2016.11.30

身近雑記

第56回 昔の乳酸菌生菌剤と現在の乳酸菌生菌サプリメント

弊社は戦前の昭和12年に東京で潤正ソキン株式会社を設立し、乳酸菌由来の胃腸薬「ソキンL」を販売していました。


当時は粉末状の生菌剤で最も強力で使用期限も長く、最先端の薬品と認められ、関東軍の指定薬品として信頼を得ており、8種類の乳酸菌共棲培養による生きた乳酸菌の製薬という地位を誇っていました。


not very先代の正垣所長は大正3年(1915年)京都で「エリー」を発売以来、22年間におよぶ研究によって、乳酸菌の製剤として完成されたものであると自負していました。


ところがです、中国大連にあった西本願寺関東別院内の大谷光瑞農芸化学研究所所長の大谷光瑞師と出会ったことで、その価値観が180度変化することになります。


光瑞師に「貴方の研究はまだ途上にあります。仏典の大般涅槃経の中に乳酸菌発酵の最終のものとして醍醐なるものがあります。まだ貴方はそれを極めていません」とアドバイスされたのです。


そうして、光瑞師は正垣氏を次長に任命し醍醐なる乳酸菌生産物質の研究を行い、16種共棲培養にて長時間培養の乳酸菌発酵代謝物質を完成させたのです。昭和20年(1945年)のことです。


ここでやや遡りますが、正垣所長が完成させたソキンLについて検証してみましょう。


当時、その効果は絶大で、軍にも認められていました。しかしソキンLは、生きた乳酸菌の製剤です。
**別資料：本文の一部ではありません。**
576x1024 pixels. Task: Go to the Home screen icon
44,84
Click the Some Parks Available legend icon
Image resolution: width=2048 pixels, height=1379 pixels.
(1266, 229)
supplement sokinL現在の生きた乳酸菌製剤を顧みれば、そのような著しい効果が認められるものとは考えにくいのですが、いったい何が違うのでしょうか?


これについて考え抜いた結果、私はその原因を見付けました。それは、製剤の粉体加工技術にあったのです。
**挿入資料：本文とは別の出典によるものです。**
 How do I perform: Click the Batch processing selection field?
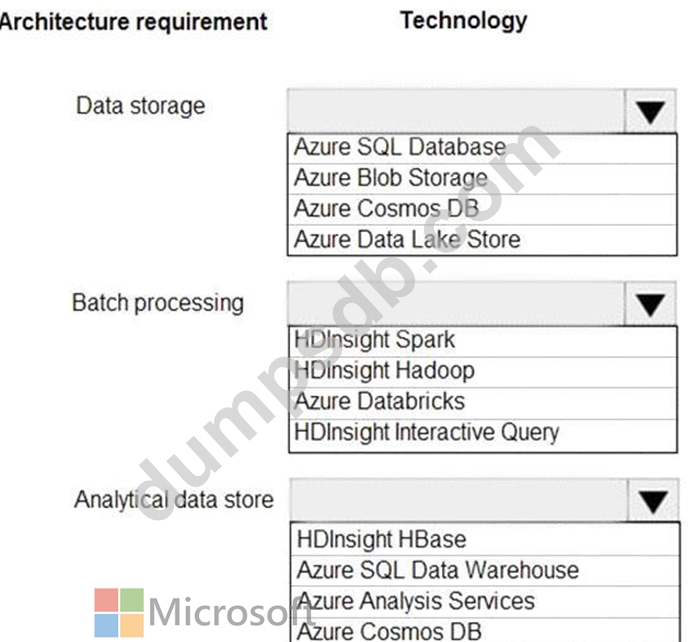[455, 303]
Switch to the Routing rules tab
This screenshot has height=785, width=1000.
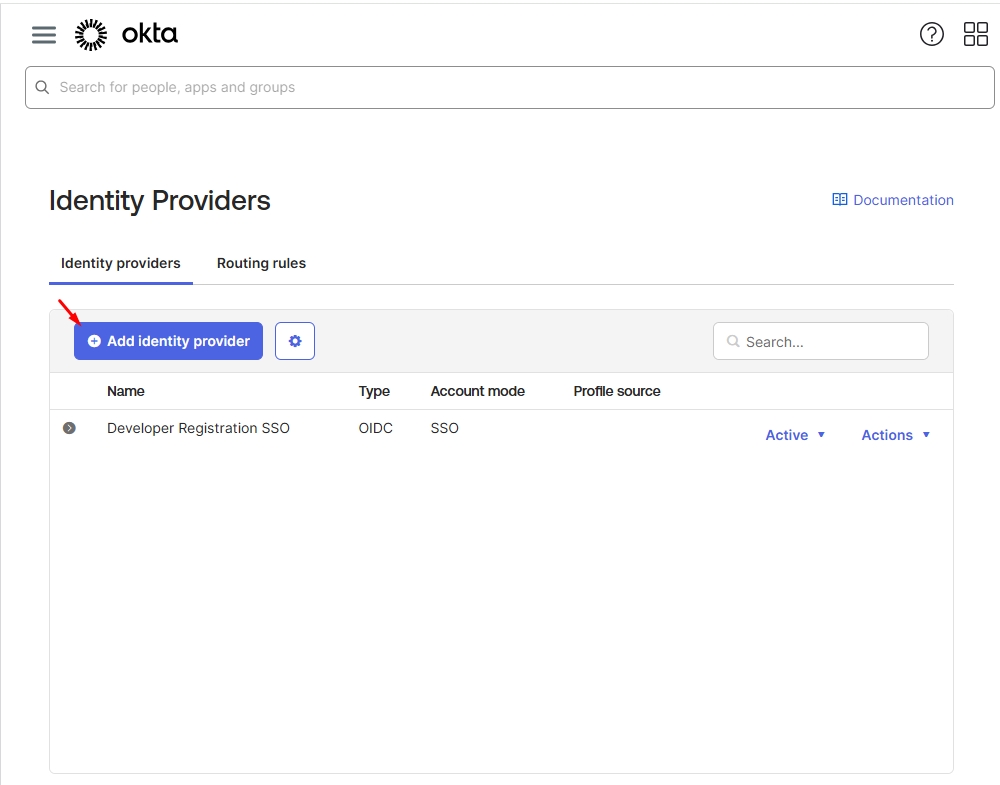click(261, 263)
当時はまだ、フリーズドライの技法は存在していません。


ですから、液体培養した発酵液を粉体にするには賦形剤としてのデンプンに吸着させて、それを乳酸菌が死滅しないような温度(45℃以下)にて乾燥させたものを粉末にしたのです。


そのときに(ここが肝心なところですが)、培地の牛乳を発酵させた液体をそのまま加工したのです。


当然のことながら、牛乳の中には発酵代謝物質が含有されていたのです。


8種類の共棲培養により生き抜いた強い乳酸菌体を目標にしてはいたのですが、実は発酵乳中の代謝物質が効果を出していたのです。


対して、現在の製法はフリーズドライで行われます。


フリーズドライの過程で発酵液は洗い流され、遠心分離によって、きれいな菌体だけが残るのです。


肝心かなめの代謝産物(=乳酸菌生産物質)は、すべて捨てられてしまいます。


ゆえに効果が期待できないという理屈がお判りいただけましたでしょうか?


現在、昔のような粉体加工はどこでも行われてはおりませんので、生産物質が存在しない形で乳酸菌製剤が出来上がります。


乳酸菌を強くして長く生きる目的で生産を行いはしたものの、敵は本能寺にあったというわけです。


昔のソキンLには、8種類の共棲培養ながら、生産物質はたしかに存在しており、牛乳に含有された乳酸菌代謝物によって体感が得られていたのです。


現在の生きたビフィズス菌や乳酸菌のサプリメントには、きれいに洗われた菌体が使用されています。


各乳酸菌メーカーは、商品の販売会社に原料として、その形で供給しているわけです。


そのきれいな菌体は、発育し増殖するときに、代謝産物を出す工程がありませんので、体に作用する生産物質は得られません。


いくら活きの良いビフィズス菌、乳酸菌であっても発育、増殖し定着できないとなると、そのまま所払いになる運命であり、ヒトの健康に寄与することは到底出来ないというのが真実です。


解析してみて、みなさまもなるほどとガッテンされることと思います。


このように弊社の歴史を振り返ってみて、思わぬ発見をした次第です。


ところで、生きた乳酸菌を売りにしているサプリメントで期待通りの体感が得られた方がおられましたら、商品の原材料名の枠内表示を確認してみてください。


ひょっとすると、そこには乳酸菌生産物質と明記されているかもしれません……。


しばしば、みなさまもご覧になられるであろうテレビCMの老舗商品も、昔は期待通りであったのかな、などと思いながらテレビを見ている今日この頃です。